▶ **EXERCISE PROMPT**: Omit all pictures. Copy exactly the lines from the line containing "This screenshot has width=615, height=420." to the end of the listing, with both ends included.

※

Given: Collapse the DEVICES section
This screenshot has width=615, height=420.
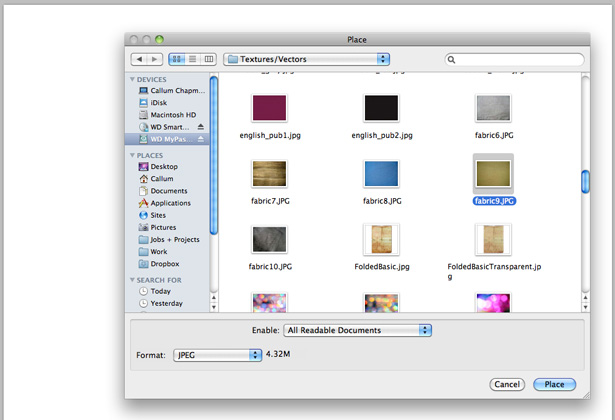Looking at the screenshot, I should point(132,79).
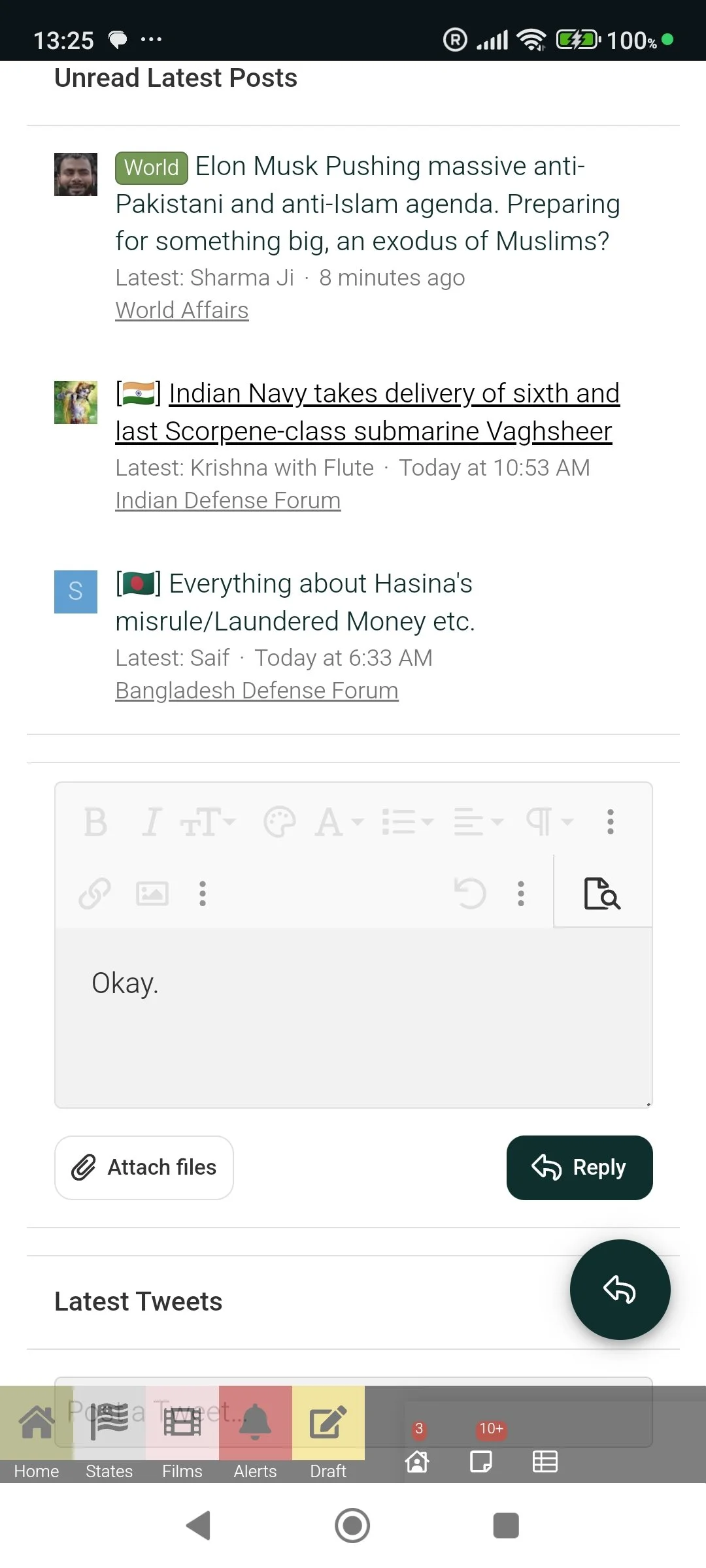706x1568 pixels.
Task: Click the undo icon in the editor
Action: [470, 894]
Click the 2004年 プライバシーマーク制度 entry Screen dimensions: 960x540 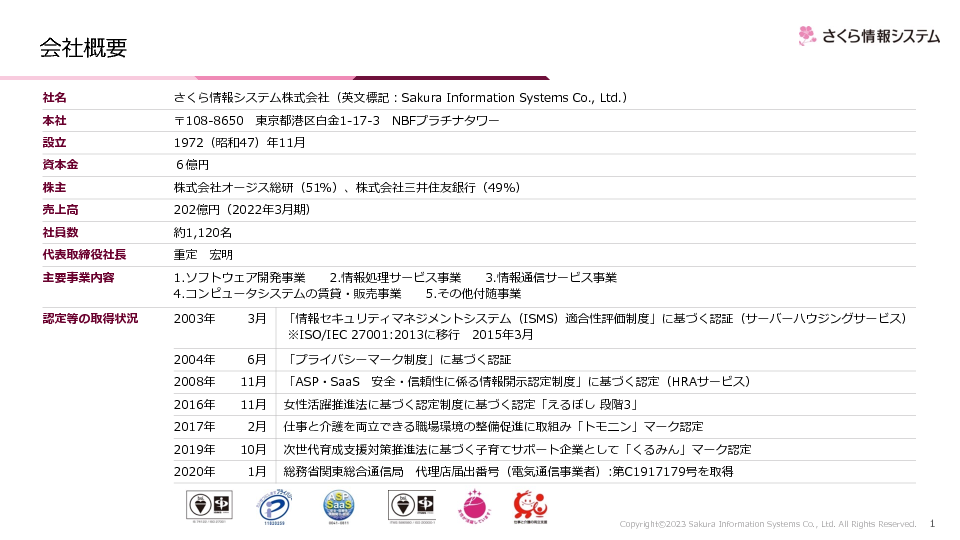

※

▶ **RESPONSE BELOW**:
This screenshot has width=615, height=420.
Looking at the screenshot, I should point(132,79).
706x1568 pixels.
Task: Click the undo icon in the editor
Action: [470, 894]
Click the 2004年 プライバシーマーク制度 entry Screen dimensions: 960x540 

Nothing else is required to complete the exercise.